By Leon Scott Baxter
We’re not nearly as bright as we’d like to think we are. The proof is in the prices we’ll pay—the cost of South Coast homes is outrageous, and you need to hock a major kitchen appliance to fill up your tank with a few gallons of unleaded. We complain about the absurd prices, but end up forking over the money anyway. And as long as we continue to pay, businesses will keep on charging us.
I’m as guilty as the next fellow. A month ago, I was watching Judge Judy on TV when a Kmart commercial cut in announcing, “Dollar Days—Four days only at Kmart.” All I remembered of the ad was a can of Folgers coffee and some Martha Stewart pillows. I don’t drink coffee, and I still use the same pillow I had when I lived with my parents, but a dollar? Couldn’t pass it up. After the honorable judge screamed at the defendant, “I’m talking!” and “What, do you think I was born yesterday?!” I rushed to my local Kmart. I found a can of Folgers for $4 and a Martha Stewart pillow for $6, but where were the advertised dollar specials?
Luckily for me an assistant manager was passing by. “Excuse me, isn’t it Dollar Days?” I asked. “Where are all of the dollar deals?” She replied: “Have you seen the coffee and pillows?” I told her I had and the prices were four and six dollars, respectively. She nodded her head, “Right. Four dollars. Six dollars. Hence, ‘Dollar Days.’”

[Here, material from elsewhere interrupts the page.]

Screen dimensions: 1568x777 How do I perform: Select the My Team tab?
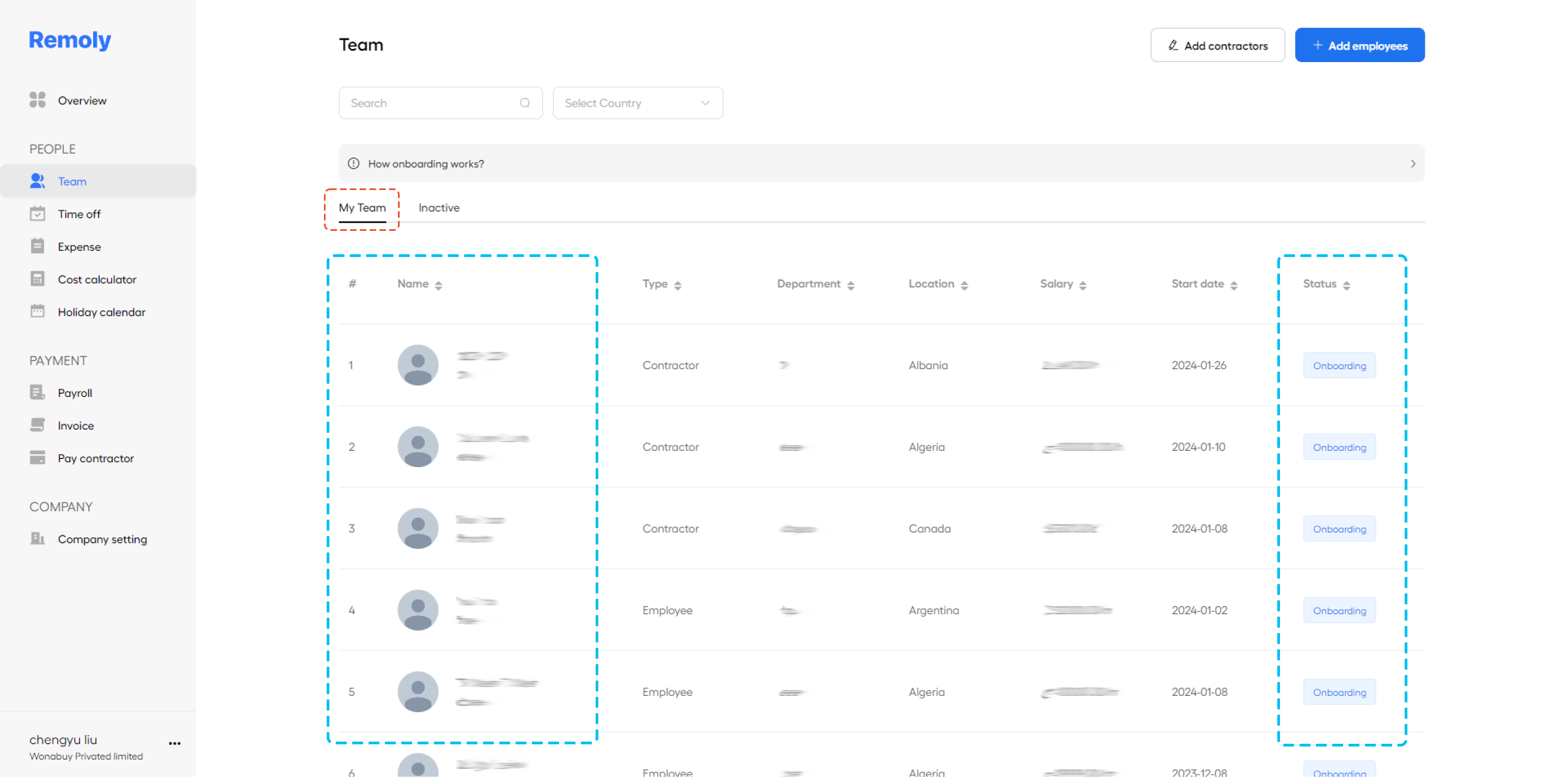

I was under the impression that I’d be getting incredible savings, but Dollar Days was merely an attempt at alleviating the strenuous task of making change (“Hey, Charlie! We’re out of dimes. Break out the Dollar Days banner!”). I could have bought the Folgers elsewhere for $3.69, but the thought of coming home with no loose change was too inviting. So, now I’ve got a can of Joe, an extra pillow, and an empty penny jar. I can blame only myself.